What information does a Confusion Matrix provide?
A Confusion Matrix summarizes classification predictions, showing counts of true positives, false positives, false negatives, and true negatives.
What is Mean Average Precision (MAP) used for in ranking tasks?
MAP evaluates the precision at multiple ranks, averaged across all queries, for ranking relevance.
What does Mean Reciprocal Rank (MRR) measure?
MRR calculates the average of reciprocal ranks for the first relevant item in ranked results, indicating query response quality.
What is the Silhouette Score in clustering?
The Silhouette Score measures how well data points fit within their clusters compared to other clusters, ranging from -1 to 1.
What is the purpose of Macro-Averaged Precision in multi-class classification?
Macro-Averaged Precision computes the unweighted average Precision across all classes, treating each class equally.
What is Micro-Averaged Recall used for in multi-class classification?
Micro-Averaged Recall aggregates true positives and false negatives across the whole dataset. Gives equal weight to each instance.
What does Macro-Averaged F1-Score indicate in multi-class metrics?
Macro-Averaged F1-Score calculates the F1-Score for each class and averages them, providing a balanced view of performance.

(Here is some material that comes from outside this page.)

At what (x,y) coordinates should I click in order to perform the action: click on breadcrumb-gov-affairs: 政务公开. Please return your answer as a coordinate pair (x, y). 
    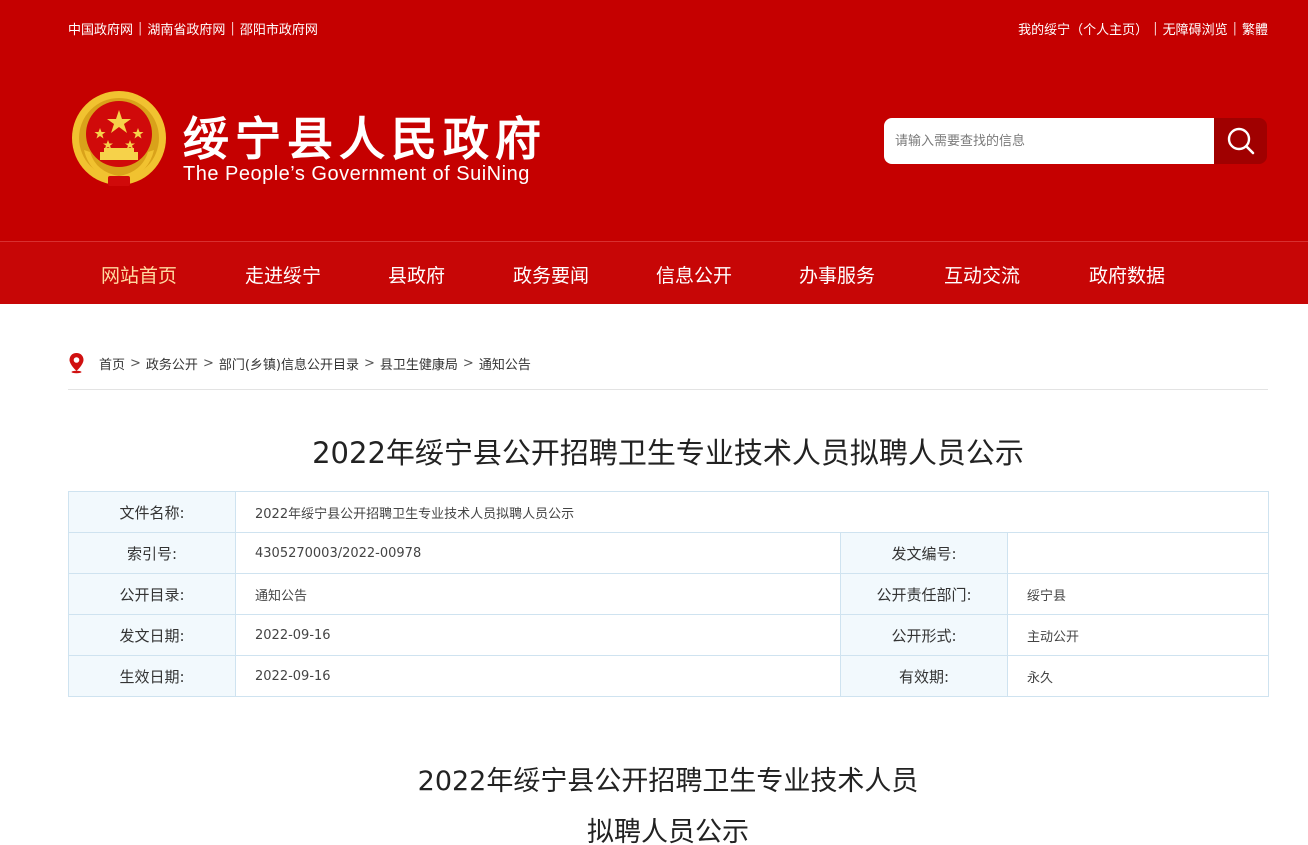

What does a Multi-Class Confusion Matrix show?
A Multi-Class Confusion Matrix shows prediction counts for all possible class pairings, highlighting misclassification patterns.
What does Precision@k measure?
The fraction of relevant items in the top k results.
What is the main difference between Precision@k and Recall@k?
Precision@k measures the fraction of relevant items retrieved in the top k, while Recall@k measures the proportion of all relevant items retrieved.
What does Mean Average Precision (mAP) reward in ranking?
Correct order of relevant items across multiple queries.
What does Mean Reciprocal Rank (MRR) focus on?
How early the first relevant item appears in the ranking.
What is the formula for Discounted Cumulative Gain (DCG)?
DCG = sum(rel(i) / log2(i+1))
Why is Normalized DCG (NDCG) useful?
It normalizes DCG by the ideal DCG (IDCG) for comparability.
What does Kendall’s Tau measure in ranking evaluation?
The correlation between two rankings by counting pairwise swaps needed to match the ideal ranking.
What is Spearman’s Rank Correlation used for?
Evaluating ranking similarity using correlation between predicted and ideal rankings.
What does ROC-AUC measure in ranking?
How well the ranking separates relevant and irrelevant items.
When is F1-Score useful in ranking?
When binary relevance labels are used, balancing precision and recall.
When should one choose MAE over MSE?
When there’s a suspicion of outliers in the data.